1985 – Kapellmeister

1985 wurde dem Kapellmeister der Kolpingkapelle Harsewinkel, Heinrich Lübbernig aufgrund seiner Verdienste und Beliebtheit die Ehrenmitgliedschaft verliehen. Er komponierte für unseren Verein einen Schützenmarsch.

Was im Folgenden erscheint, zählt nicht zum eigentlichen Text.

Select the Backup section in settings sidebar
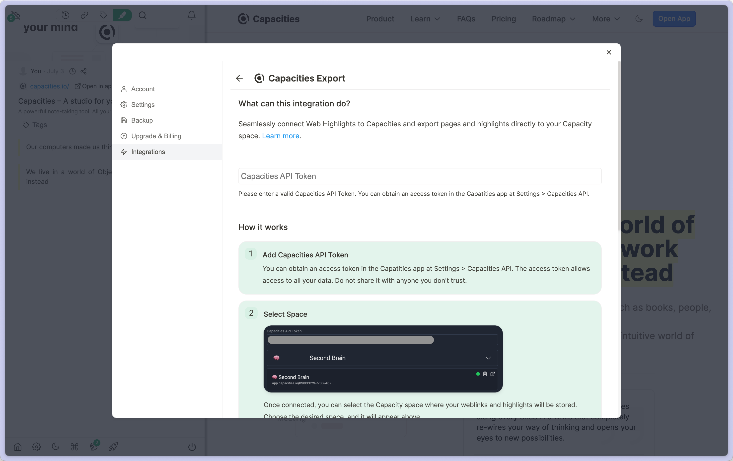The height and width of the screenshot is (461, 733). [x=142, y=120]
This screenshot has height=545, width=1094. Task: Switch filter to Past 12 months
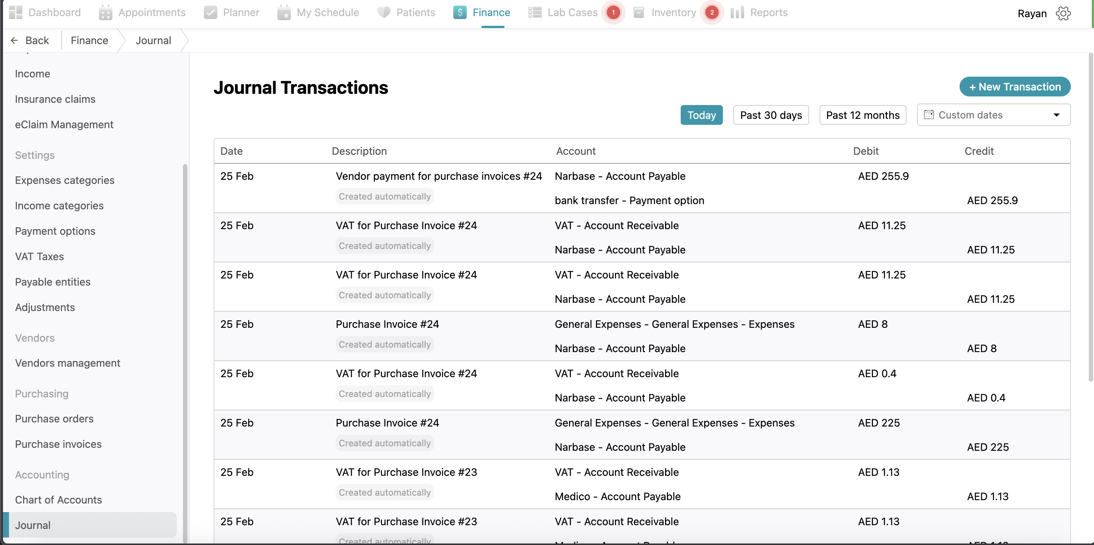862,115
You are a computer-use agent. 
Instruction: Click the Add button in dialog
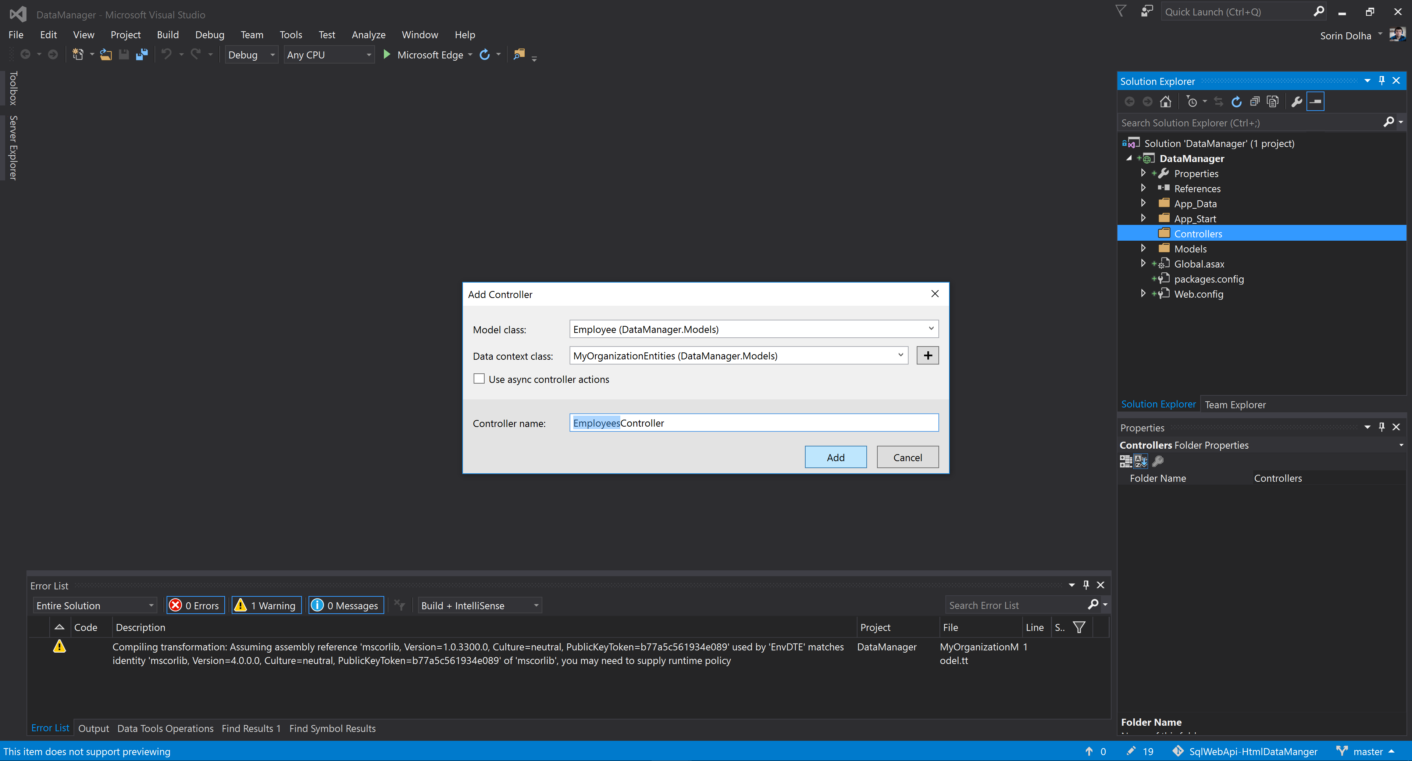(835, 457)
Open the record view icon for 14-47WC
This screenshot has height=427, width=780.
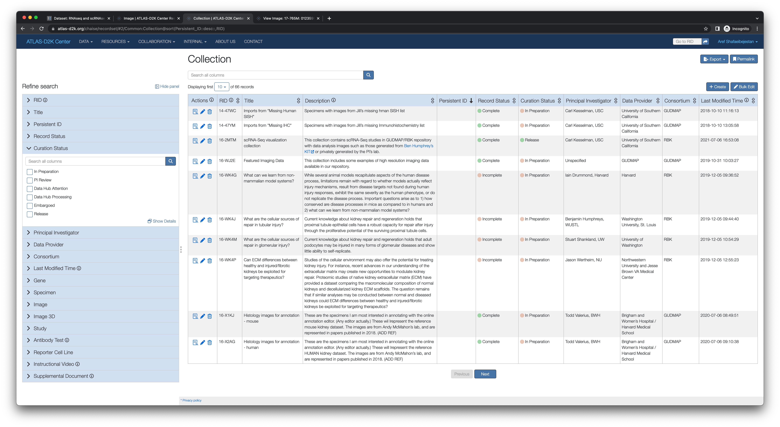pos(195,112)
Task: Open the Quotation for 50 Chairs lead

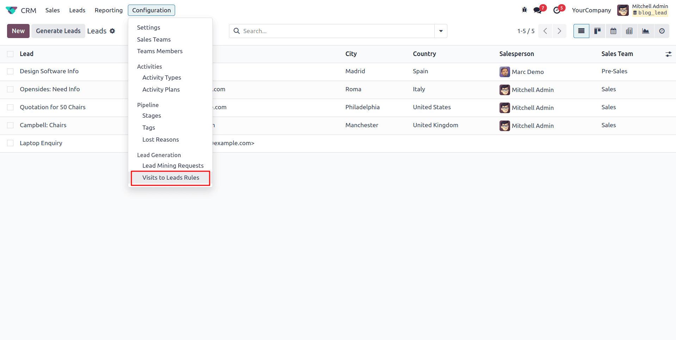Action: tap(52, 107)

1987 – Das große Schützenfest wird nun schon seit 50 Jahren auf Pohlmanns Hof gefeiert

Dicht am Wösteweg, unweit der Herzebrocker Straße, liegt Hans Pohlmanns alter Hof, beschützt von einem Bestand prächtiger Eichen. Wie die Zahlen auf dem Balken des Gehöftes verraten, wird und wurde der Hof als Erbe durch Generationen seit 1767 bewirtschaftet, also vor 220 Jahren gegründet und, wie eine jüngere Inschrift zeigt, vor 160 Jahren erneuert. 1847, vor 140 Jahren, wurde die Scheune angebaut. Zu diesen Jubiläumszahlen kommt noch eine, für die Bauernschützen besonders wichtige, hinzu, denn seit nunmehr 50 Jahren wird das Fest des Rhedaer Land- und Stadtvolkes auf Pohlmanns Hof gefeiert. Hier fand der Schützenverein der Landgemeinde Rheda seine dauernde Heimat und erlebte dadurch einen vorher noch nicht dagewesenen Aufschwung, denn nun wurde es möglich, die für einen lebendigen Schützenverein notwendigen Einrichtungen von Dauer zu schaffen, wie z.B. den Schießstand. Vorbei war auch die Zeit, für jedes Schützenfest einen neuen Festplatz gewinnen zu müssen. Auch sonst sind die Voraussetzungen für ein erfolgreiches Schützenfest auf Pohlmanns Hof geradezu ideal. Vor der Hofkulisse können auf dem großen Wiesengelände die Festzelte, Getränke- und Imbißstände sowie Karussells errichtet werden.